• [TEKS YANG DIBERIKAN]
»»

Meski begitu, aplikasi ini kian populer. Jumlah pengguna aktif Clubhouse sejak Mei 2020 hingga Januari 2021 menurut laporan statista.com mencapai sekitar 2 juta orang. Angka tersebut cukup eksponensial di tengah masa percobaan aplikasi terbatas.
Clubhouse kian mendapat sorotan lantaran Elon Musk, pemiliki perusahaan teknologi mobil listrik Tesla, turut berpromosi lewat Twitter. Elon kerap mengajak tokoh besar untuk bercakap-cakap dengan Clubhouse.
Cuitan Elon juga menggoda pengguna di Indonesia. Faiz Ghifari yang menggandrungi perkembangan teknologi mengakui makin banyak teman dan follower Twitter yang bergabung di Clubhouse. Aplikasi ini menemani dirinya berkegiatan sehari-hari karena berbasis audio sehingga bisa disambi dengan pekerjaan lain.
”Hal yang bikin betah adalah obrolan di Clubhouse terasa otentik dan tidak diedit. Lalu ada juga pelaku industri dan figur publik yang ngobrol biasa seperti teman, yang mungkin jarang kita dengar dalam kehidupan sehari-hari,” ujar pria domisili Tangerang Selatan, Banten, ini.

««

• [KETENTUAN TUGAS]
1. Ulangi secara persis bagian teks tentang aplikasi Clubhouse yang dibuka dengan kata-kata yang memuat "Clubhouse kian mendapat" dan ditutup dengan "Selatan, Banten, ini.".
2. Tuliskan bagian berikutnya dari teks tentang aplikasi Clubhouse, dimulai setelah kalimat terakhirnya.

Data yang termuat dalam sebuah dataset
»»

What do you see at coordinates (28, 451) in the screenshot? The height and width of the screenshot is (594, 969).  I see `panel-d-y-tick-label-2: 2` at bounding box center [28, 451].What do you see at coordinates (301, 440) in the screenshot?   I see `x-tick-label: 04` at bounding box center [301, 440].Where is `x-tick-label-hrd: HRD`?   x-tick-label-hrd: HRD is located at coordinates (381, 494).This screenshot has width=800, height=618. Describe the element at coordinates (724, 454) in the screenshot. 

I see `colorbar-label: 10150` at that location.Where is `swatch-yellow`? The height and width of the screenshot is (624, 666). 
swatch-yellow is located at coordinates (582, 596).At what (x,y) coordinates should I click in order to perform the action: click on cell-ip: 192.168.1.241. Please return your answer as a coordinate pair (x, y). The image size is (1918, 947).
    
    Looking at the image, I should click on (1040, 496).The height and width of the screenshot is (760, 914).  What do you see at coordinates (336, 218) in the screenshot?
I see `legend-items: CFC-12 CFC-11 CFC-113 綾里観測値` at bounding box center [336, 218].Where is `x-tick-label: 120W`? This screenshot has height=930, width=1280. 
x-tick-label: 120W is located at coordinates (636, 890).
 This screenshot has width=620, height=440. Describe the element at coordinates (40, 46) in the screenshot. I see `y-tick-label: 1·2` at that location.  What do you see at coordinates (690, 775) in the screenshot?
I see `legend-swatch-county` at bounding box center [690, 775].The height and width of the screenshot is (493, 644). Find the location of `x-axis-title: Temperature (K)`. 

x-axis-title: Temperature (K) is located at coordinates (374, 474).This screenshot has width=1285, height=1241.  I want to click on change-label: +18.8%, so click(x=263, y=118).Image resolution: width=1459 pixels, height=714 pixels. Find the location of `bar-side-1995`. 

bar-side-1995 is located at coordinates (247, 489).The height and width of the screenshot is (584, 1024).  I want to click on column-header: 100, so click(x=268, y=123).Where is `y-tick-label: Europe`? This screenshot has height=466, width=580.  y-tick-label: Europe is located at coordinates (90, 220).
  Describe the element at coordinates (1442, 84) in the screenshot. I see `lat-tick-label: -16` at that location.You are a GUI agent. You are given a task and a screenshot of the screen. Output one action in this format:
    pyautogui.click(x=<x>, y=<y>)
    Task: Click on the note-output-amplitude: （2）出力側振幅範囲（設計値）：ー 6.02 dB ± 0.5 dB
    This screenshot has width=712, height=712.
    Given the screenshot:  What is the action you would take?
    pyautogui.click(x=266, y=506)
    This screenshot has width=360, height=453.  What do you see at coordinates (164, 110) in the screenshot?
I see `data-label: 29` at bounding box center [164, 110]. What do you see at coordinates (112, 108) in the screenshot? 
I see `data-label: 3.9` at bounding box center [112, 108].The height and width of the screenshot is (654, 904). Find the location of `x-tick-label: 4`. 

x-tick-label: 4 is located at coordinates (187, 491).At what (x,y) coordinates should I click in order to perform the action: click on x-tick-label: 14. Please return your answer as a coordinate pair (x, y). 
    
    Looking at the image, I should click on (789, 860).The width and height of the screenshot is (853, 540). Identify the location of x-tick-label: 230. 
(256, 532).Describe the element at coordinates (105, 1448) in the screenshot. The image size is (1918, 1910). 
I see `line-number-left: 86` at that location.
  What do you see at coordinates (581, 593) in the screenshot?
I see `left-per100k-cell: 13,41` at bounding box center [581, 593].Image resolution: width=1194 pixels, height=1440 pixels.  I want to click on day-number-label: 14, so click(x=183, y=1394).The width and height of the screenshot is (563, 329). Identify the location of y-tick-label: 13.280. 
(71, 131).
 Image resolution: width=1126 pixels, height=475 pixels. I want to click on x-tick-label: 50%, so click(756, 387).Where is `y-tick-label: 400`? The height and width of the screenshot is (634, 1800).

««

• [JAWABAN TERTULIS]
1.
Clubhouse kian mendapat sorotan lantaran Elon Musk, pemiliki perusahaan teknologi mobil listrik Tesla, turut berpromosi lewat Twitter. Elon kerap mengajak tokoh besar untuk bercakap-cakap dengan Clubhouse.
Cuitan Elon juga menggoda pengguna di Indonesia. Faiz Ghifari yang menggandrungi perkembangan teknologi mengakui makin banyak teman dan follower Twitter yang bergabung di Clubhouse. Aplikasi ini menemani dirinya berkegiatan sehari-hari karena berbasis audio sehingga bisa disambi dengan pekerjaan lain.
”Hal yang bikin betah adalah obrolan di Clubhouse terasa otentik dan tidak diedit. Lalu ada juga pelaku industri dan figur publik yang ngobrol biasa seperti teman, yang mungkin jarang kita dengar dalam kehidupan sehari-hari,” ujar pria domisili Tangerang Selatan, Banten, ini.

2.
Putri Kartika Sinaga (27) juga sependapat. Pekerja public relation di perusahaan fashion ini merasa nyaman berinteraksi dengan orang baru di Clubhouse. Selama menjadi pengguna sepuluh hari belakangan, dia tidak sungkan untuk berbagi cerita dengan forum yang sesuai topik.
Beberapa hari ini, Putri cenderung mencari hiburan lewat obrolan ”receh” sesama pengguna dan figur publik. Dia sempat ikut ruang diskusi yang hanya membahas seputar kebiasaan orang kaya. Selasa (16/2/2021) malam, dia juga turut dalam obrolan ngalor-ngidul berbahasa Sunda.
”Ada juga room (ruangan) yang waktu itu membahas tim bubur diaduk atau enggak diaduk. Setiap orang di room itu benar-benar ditanyain satu-satu mereka makan bubur diaduk atau enggak,” kata perempuan asal Bekasi, Jawa Barat, ini.
Baik Faiz maupun Putri terdorong menjadi pengguna Clubhouse karena kebutuhan interaksi dengan orang. Selama pandemi Covid-19, aktivitas bekerja dari rumah atau work from home tidak memungkinkan untuk berinteraksi dengan orang baru.
Putri sendiri merasakan obrolan pengguna Clubhouse terasa sangat intim, tetapi tetap saling menjaga privasi. Sejauh ini dirinya nyaman memakai aplikasi tersebut. ”Sejauh ini aku enjoy dan masih coba dengarkan forum obrolan lainnya. Medsos lain kadang sampai aku tinggalin,” ujar Putri.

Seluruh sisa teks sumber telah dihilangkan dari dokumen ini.